**SOURCE MATERIAL**
++++++

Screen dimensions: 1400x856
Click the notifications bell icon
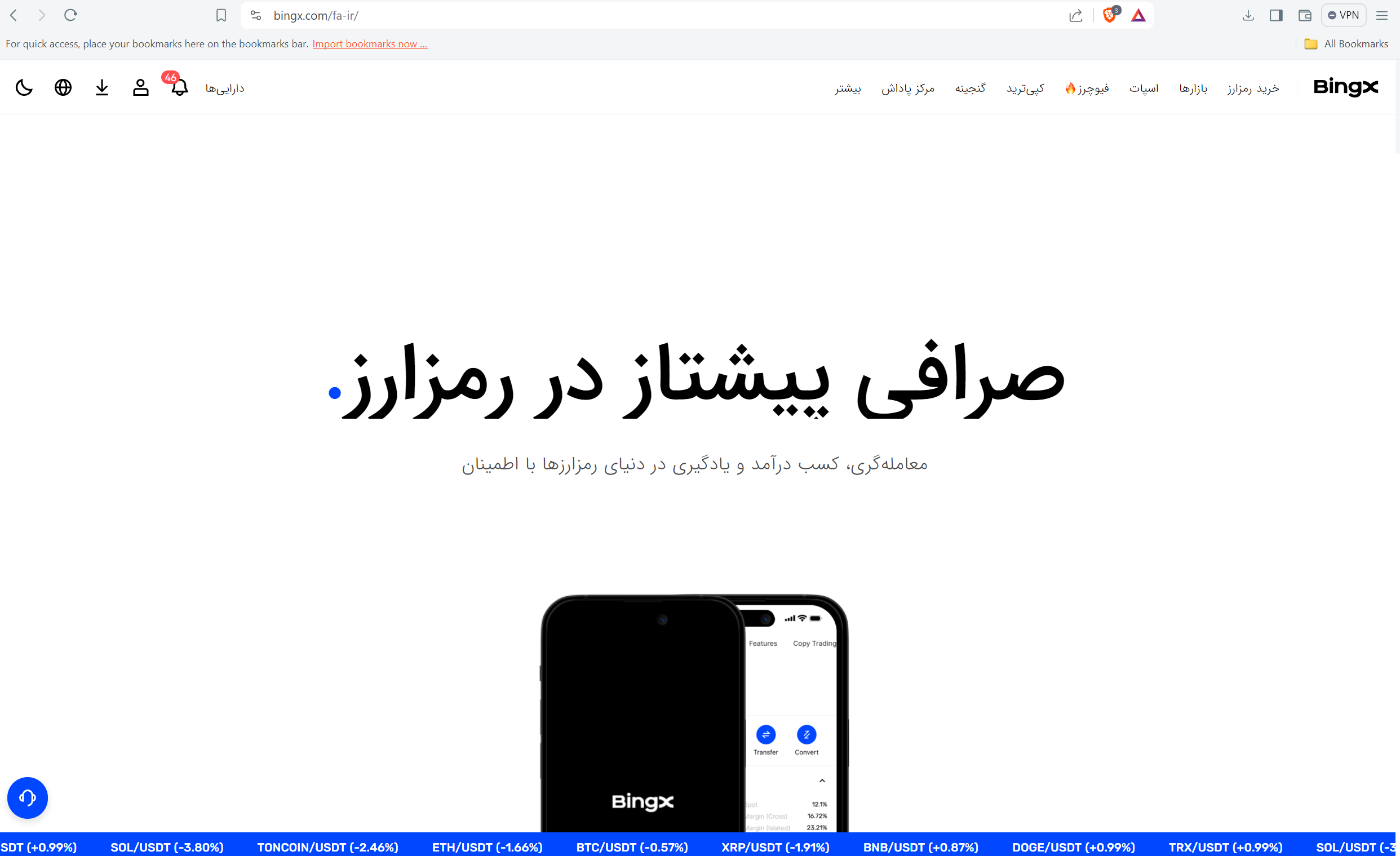(178, 88)
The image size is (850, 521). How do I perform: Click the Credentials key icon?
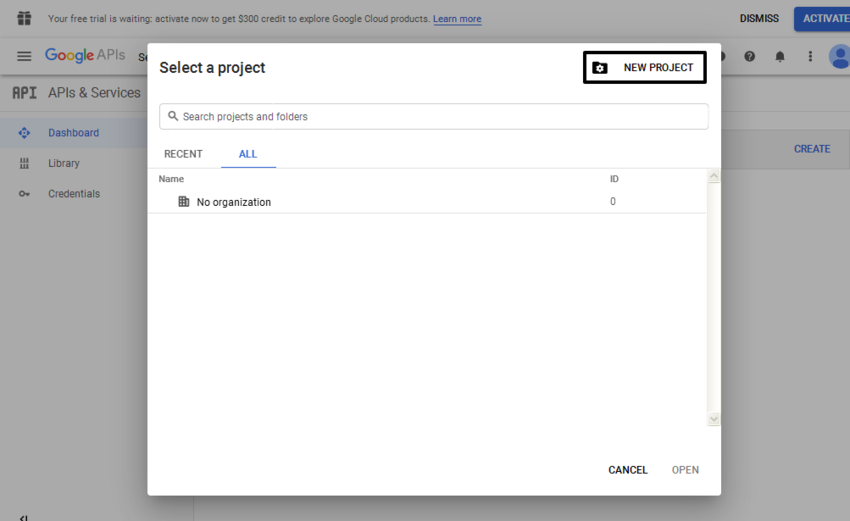24,194
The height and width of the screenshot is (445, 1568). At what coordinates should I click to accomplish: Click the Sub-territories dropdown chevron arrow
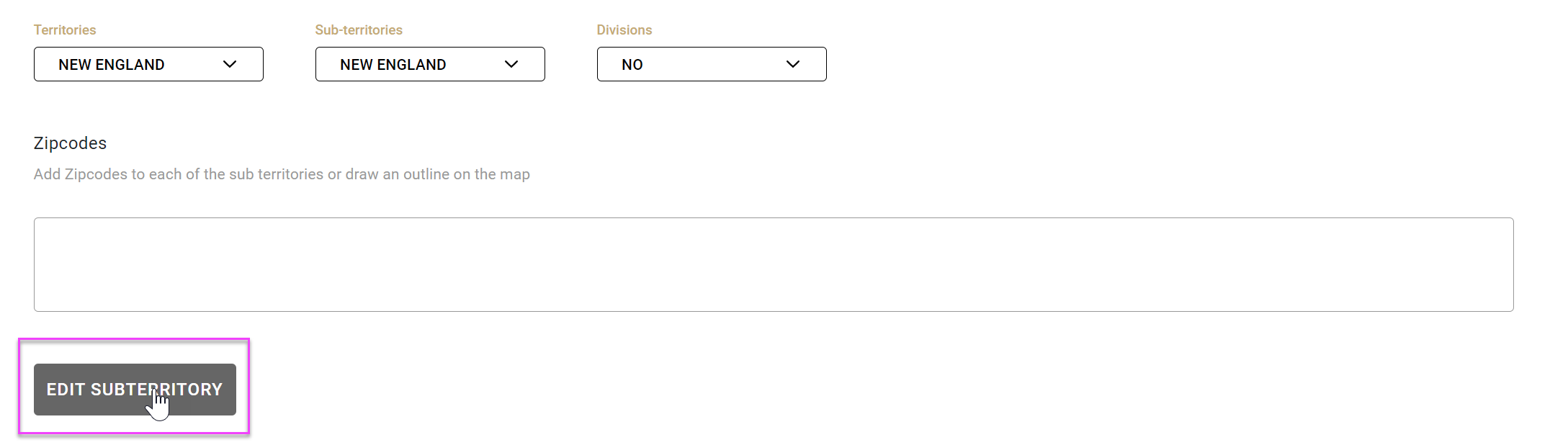coord(511,64)
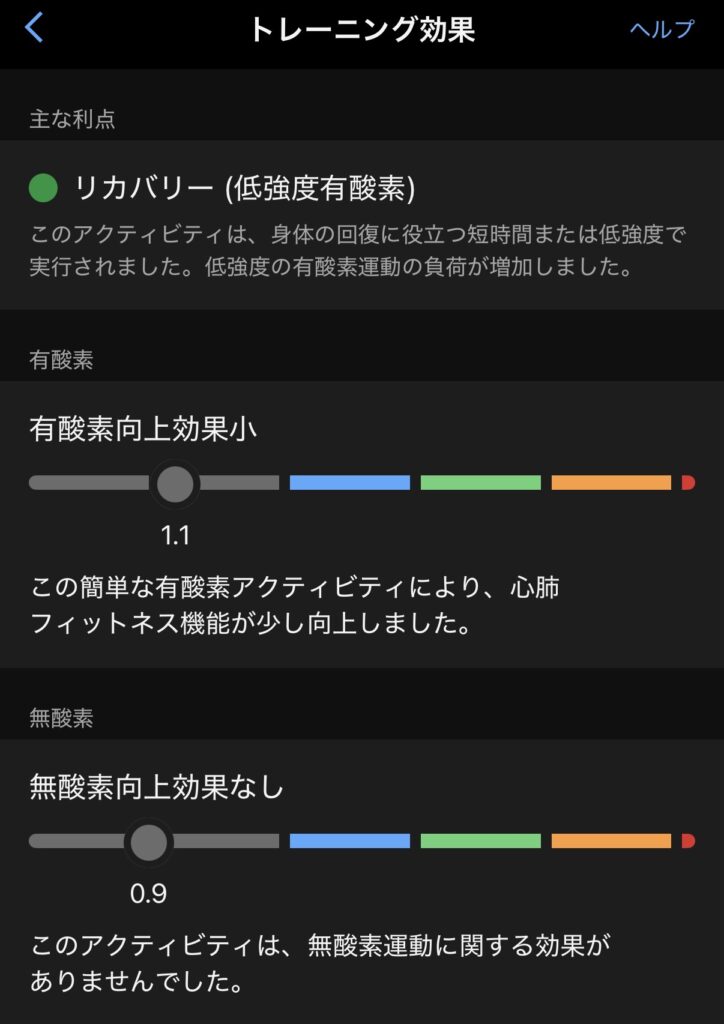The width and height of the screenshot is (724, 1024).
Task: Tap the green segment of anaerobic bar
Action: (480, 841)
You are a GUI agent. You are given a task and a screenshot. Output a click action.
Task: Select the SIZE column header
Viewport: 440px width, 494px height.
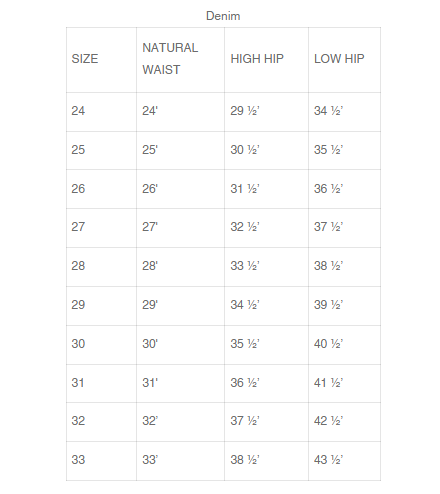tap(85, 59)
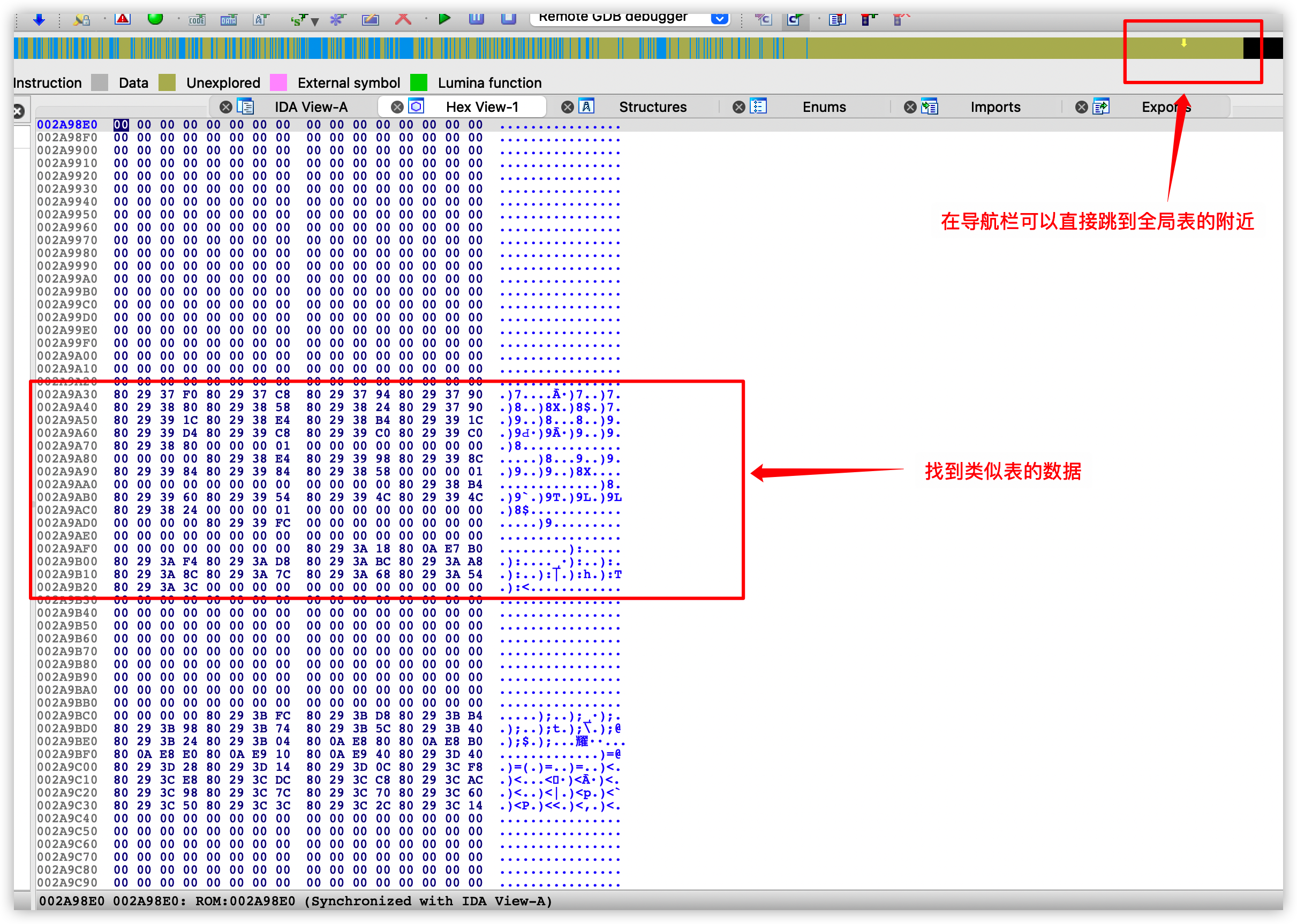Image resolution: width=1297 pixels, height=924 pixels.
Task: Close the Hex View-1 tab
Action: pyautogui.click(x=397, y=107)
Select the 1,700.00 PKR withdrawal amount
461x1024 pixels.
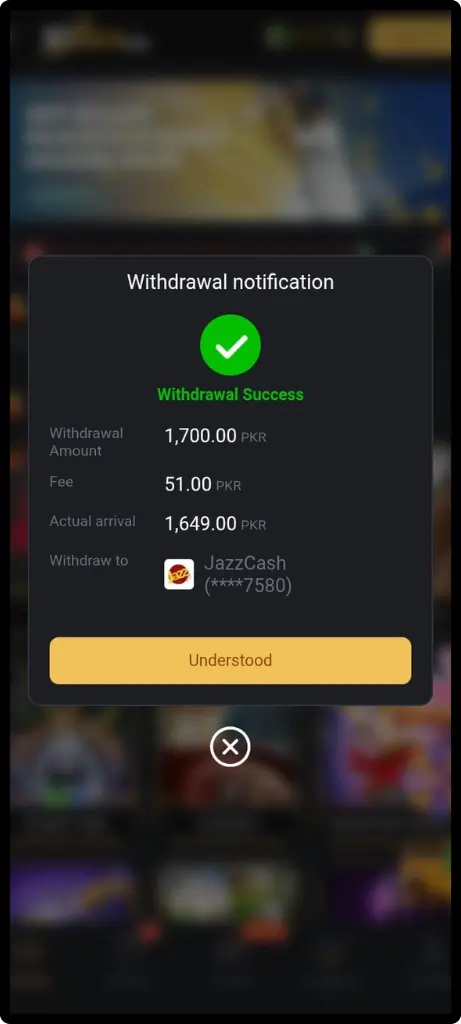tap(215, 436)
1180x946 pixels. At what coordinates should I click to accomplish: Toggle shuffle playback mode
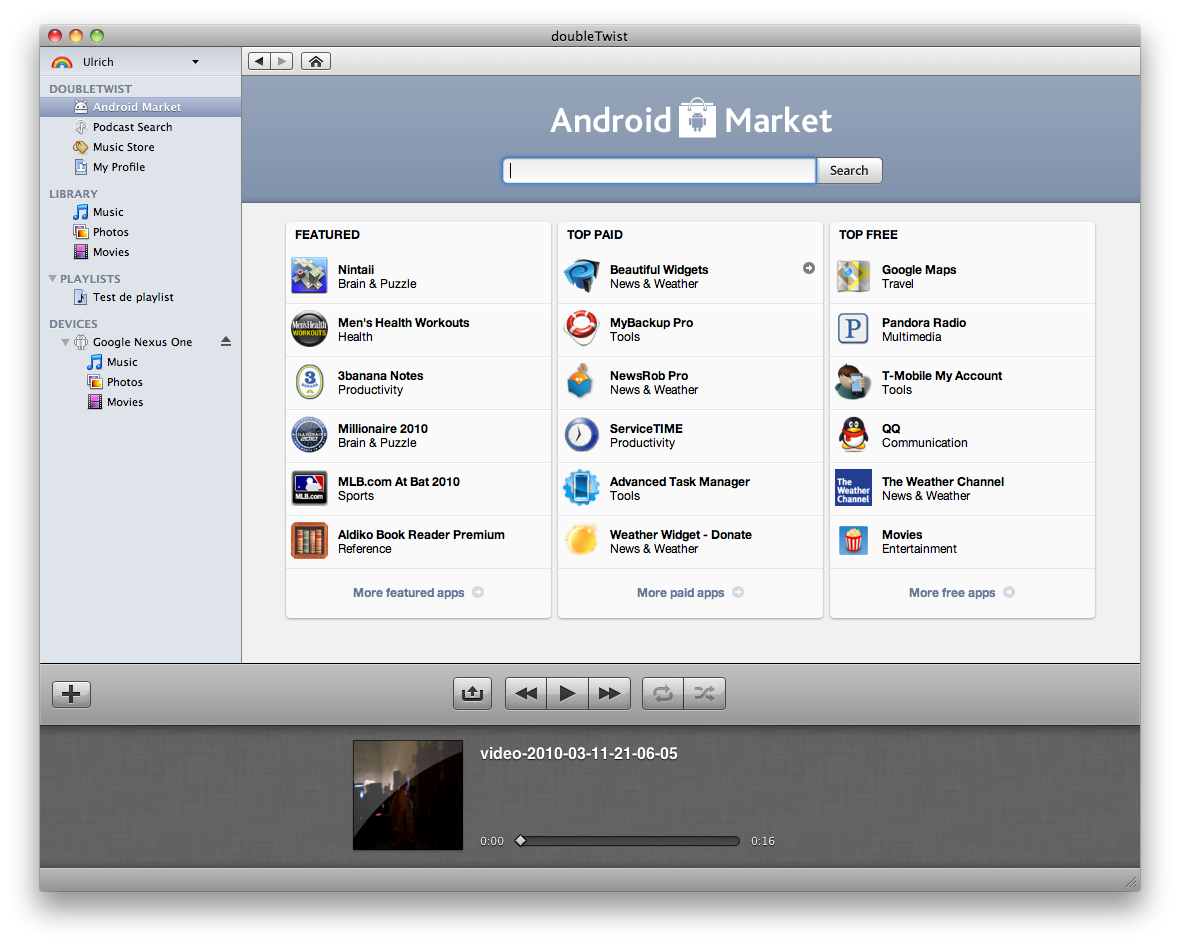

++++++

**OBJECTIVE**
Give back every line of the items above word for word, from the first through the last, leaving out the pictures.

**FINISHED EXERCISE**
Screen dimensions: 1400x856
Click the notifications bell icon
(178, 88)
The image size is (850, 521). How do I perform: Click the Credentials key icon?
24,194
The height and width of the screenshot is (445, 1568). At what coordinates should I click to accomplish: Click the Sub-territories dropdown chevron arrow
coord(511,64)
The width and height of the screenshot is (724, 1024).
Task: Tap the green segment of anaerobic bar
Action: (480, 841)
You are a GUI agent. You are given a task and a screenshot. Output a click action.
Task: Select the SIZE column header
Viewport: 440px width, 494px height.
tap(85, 59)
Image resolution: width=1297 pixels, height=924 pixels.
Task: Close the Hex View-1 tab
Action: pyautogui.click(x=397, y=107)
Select the 1,700.00 PKR withdrawal amount
461x1024 pixels.
tap(215, 436)
1180x946 pixels. At what coordinates should I click to accomplish: Toggle shuffle playback mode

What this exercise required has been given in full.